[TRY IT]
A line below contains "Hebrew Age (1527, 1143)", and a later one contains "Oracle Act (1521, 1373)". Repeat both, with every line between them, exactly.

(Records drawn from a dataset)
Segment Open
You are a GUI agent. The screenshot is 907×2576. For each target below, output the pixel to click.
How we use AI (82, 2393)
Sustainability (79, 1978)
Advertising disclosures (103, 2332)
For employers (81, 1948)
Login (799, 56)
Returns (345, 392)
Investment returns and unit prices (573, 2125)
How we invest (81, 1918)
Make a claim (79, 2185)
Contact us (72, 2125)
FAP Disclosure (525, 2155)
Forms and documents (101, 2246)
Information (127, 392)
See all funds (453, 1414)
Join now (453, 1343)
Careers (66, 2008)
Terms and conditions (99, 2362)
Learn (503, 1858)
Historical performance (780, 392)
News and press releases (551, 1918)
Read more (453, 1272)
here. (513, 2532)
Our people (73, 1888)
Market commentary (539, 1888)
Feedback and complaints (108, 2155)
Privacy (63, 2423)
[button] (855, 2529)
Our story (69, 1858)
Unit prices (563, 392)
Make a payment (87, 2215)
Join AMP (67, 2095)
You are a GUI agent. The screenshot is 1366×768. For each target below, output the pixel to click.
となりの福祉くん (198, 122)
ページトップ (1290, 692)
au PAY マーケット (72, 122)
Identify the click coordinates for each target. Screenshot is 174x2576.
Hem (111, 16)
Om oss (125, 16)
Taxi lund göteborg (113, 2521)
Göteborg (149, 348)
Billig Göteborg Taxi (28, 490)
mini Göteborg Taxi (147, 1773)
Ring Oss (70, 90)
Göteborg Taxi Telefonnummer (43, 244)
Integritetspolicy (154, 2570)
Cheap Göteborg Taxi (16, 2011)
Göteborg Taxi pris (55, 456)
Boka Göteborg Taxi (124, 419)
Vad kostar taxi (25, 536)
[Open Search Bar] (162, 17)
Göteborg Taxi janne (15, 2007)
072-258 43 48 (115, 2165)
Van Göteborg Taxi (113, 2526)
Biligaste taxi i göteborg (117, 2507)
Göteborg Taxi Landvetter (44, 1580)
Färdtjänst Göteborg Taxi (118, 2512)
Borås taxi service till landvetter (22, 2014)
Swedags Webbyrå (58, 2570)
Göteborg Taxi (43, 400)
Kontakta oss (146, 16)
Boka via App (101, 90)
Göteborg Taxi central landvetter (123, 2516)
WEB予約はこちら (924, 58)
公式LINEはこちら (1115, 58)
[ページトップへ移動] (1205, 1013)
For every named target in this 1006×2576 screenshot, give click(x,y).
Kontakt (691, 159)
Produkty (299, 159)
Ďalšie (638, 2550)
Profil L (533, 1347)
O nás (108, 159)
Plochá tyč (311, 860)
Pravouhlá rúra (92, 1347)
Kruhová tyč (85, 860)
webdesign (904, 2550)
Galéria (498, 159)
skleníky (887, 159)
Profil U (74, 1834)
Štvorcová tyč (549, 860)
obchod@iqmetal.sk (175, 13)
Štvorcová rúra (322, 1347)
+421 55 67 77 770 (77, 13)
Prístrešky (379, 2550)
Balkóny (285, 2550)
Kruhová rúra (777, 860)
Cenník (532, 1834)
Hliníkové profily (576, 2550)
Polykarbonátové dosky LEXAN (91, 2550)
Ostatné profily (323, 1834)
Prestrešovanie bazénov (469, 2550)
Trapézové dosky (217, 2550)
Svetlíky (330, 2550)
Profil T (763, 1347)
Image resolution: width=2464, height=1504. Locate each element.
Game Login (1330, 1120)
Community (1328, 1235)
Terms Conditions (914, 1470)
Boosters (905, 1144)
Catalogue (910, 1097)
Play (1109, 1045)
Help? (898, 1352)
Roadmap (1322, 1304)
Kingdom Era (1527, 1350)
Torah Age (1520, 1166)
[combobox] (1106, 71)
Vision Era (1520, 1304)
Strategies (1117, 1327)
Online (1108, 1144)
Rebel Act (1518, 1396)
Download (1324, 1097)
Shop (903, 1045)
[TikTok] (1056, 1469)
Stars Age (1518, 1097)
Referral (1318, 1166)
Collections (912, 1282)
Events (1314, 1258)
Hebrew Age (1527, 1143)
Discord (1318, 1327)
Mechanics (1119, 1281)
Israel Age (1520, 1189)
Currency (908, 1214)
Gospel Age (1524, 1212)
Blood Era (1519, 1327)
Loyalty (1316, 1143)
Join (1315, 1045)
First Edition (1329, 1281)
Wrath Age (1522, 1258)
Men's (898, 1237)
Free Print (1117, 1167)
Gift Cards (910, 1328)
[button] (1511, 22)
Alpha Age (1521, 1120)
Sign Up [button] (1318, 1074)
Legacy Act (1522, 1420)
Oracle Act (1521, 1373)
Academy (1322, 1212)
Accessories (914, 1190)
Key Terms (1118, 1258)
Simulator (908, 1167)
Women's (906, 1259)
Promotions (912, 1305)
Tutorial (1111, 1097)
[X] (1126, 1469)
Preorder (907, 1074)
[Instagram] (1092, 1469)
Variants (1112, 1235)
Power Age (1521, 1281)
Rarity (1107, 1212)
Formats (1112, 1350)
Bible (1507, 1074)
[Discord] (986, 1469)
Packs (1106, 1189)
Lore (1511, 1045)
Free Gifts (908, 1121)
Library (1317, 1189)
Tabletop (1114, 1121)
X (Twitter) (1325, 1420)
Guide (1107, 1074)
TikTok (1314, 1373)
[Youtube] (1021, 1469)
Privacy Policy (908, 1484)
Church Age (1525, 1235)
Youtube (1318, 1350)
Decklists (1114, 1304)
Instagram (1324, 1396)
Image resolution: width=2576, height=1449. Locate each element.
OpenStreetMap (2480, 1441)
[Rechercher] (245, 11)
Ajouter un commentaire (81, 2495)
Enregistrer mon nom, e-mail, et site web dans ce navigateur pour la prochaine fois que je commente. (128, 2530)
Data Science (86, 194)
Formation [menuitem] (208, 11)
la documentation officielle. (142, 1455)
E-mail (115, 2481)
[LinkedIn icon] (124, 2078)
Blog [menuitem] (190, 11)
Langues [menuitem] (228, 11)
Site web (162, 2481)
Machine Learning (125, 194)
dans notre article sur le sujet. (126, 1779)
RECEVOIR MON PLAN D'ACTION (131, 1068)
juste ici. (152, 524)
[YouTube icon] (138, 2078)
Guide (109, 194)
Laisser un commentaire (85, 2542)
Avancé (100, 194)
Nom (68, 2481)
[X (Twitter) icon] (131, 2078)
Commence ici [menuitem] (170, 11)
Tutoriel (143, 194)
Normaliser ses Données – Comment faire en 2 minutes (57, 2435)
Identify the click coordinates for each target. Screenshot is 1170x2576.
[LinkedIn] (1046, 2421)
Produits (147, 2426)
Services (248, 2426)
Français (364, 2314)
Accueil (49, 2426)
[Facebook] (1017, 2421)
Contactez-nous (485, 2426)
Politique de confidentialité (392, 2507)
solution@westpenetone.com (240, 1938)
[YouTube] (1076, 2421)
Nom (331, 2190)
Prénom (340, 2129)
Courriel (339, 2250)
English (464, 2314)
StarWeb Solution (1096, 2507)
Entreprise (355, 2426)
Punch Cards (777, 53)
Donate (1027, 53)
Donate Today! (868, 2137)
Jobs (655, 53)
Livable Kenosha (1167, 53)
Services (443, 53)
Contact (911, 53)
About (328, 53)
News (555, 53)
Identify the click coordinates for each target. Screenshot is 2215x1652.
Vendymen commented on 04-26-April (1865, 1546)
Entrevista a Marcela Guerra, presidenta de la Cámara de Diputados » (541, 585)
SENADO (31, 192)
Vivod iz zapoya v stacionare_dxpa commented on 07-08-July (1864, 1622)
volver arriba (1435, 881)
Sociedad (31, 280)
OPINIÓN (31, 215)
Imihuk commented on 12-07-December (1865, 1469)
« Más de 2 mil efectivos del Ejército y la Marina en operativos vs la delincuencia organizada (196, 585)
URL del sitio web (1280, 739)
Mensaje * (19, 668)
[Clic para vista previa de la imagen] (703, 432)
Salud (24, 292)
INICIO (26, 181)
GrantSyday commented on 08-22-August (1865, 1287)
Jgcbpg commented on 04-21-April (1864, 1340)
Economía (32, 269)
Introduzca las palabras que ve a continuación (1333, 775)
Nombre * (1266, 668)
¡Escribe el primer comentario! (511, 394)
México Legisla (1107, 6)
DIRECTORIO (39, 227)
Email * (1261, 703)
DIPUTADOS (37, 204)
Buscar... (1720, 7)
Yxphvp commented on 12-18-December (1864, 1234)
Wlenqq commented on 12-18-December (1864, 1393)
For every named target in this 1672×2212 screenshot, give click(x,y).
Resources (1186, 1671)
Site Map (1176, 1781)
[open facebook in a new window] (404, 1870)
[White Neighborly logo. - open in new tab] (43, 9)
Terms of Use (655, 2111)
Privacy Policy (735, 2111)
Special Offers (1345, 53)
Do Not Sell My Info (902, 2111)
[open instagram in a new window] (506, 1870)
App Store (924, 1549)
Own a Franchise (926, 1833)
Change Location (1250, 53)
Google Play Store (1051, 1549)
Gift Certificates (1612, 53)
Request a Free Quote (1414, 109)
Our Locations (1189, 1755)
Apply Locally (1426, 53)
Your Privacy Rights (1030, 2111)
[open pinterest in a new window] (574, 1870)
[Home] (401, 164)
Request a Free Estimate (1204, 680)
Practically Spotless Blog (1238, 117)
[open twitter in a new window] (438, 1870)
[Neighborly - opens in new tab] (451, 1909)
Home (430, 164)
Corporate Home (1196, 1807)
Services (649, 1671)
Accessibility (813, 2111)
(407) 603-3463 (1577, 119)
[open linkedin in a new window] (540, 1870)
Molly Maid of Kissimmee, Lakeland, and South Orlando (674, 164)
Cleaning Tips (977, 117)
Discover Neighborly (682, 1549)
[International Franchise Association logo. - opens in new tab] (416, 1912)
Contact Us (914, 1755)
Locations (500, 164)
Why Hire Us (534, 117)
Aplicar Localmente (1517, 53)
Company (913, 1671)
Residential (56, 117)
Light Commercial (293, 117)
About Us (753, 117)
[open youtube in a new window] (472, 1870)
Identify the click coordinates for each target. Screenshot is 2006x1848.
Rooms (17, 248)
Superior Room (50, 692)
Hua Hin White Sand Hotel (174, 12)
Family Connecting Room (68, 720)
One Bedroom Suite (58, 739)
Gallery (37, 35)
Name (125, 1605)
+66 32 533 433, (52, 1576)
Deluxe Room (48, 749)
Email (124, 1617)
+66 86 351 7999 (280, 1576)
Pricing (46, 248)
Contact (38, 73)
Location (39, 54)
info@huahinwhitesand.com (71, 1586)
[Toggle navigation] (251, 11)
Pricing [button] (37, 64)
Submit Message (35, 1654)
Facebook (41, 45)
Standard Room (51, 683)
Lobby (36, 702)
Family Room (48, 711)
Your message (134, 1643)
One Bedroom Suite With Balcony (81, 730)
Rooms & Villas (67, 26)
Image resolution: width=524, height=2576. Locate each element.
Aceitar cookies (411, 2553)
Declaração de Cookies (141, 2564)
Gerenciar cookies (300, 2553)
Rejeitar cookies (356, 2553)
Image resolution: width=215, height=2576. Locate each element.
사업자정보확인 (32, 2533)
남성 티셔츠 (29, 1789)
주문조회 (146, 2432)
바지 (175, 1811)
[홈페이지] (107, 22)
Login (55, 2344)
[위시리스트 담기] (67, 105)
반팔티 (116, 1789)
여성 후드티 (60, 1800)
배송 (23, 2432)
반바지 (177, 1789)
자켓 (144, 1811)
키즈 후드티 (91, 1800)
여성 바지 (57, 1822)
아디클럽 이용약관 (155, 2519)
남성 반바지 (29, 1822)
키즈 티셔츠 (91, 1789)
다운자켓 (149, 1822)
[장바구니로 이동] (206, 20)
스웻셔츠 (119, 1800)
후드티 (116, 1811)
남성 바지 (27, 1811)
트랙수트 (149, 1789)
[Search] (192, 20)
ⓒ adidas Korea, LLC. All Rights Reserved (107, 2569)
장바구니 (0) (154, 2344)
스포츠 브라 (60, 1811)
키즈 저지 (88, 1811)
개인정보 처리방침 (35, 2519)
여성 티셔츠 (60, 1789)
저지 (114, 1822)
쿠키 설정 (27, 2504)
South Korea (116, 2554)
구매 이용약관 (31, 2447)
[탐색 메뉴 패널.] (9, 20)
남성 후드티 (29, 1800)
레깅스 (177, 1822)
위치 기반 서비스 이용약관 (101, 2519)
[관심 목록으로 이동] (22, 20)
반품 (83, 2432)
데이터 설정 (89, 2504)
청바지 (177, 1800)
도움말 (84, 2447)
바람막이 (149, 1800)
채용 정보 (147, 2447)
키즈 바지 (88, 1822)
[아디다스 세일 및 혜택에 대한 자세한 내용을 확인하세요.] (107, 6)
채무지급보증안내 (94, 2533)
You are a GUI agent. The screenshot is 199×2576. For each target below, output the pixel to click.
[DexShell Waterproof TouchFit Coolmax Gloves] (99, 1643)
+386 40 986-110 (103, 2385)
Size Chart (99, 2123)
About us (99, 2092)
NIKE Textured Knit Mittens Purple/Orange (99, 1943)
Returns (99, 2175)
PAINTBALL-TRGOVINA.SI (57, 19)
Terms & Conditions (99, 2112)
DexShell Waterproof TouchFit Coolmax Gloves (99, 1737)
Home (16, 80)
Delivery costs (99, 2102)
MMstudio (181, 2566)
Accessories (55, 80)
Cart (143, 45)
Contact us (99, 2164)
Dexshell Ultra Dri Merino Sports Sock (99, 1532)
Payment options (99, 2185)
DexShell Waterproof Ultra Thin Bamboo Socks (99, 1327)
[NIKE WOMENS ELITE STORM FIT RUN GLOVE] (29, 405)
Segment Closed
[YOUR RESPONSE]
Hebrew Age (1527, 1143)
Discord (1318, 1327)
Mechanics (1119, 1281)
Israel Age (1520, 1189)
Currency (908, 1214)
Gospel Age (1524, 1212)
Blood Era (1519, 1327)
Loyalty (1316, 1143)
Join (1315, 1045)
First Edition (1329, 1281)
Wrath Age (1522, 1258)
Men's (898, 1237)
Free Print (1117, 1167)
Gift Cards (910, 1328)
[button] (1511, 22)
Alpha Age (1521, 1120)
Sign Up [button] (1318, 1074)
Legacy Act (1522, 1420)
Oracle Act (1521, 1373)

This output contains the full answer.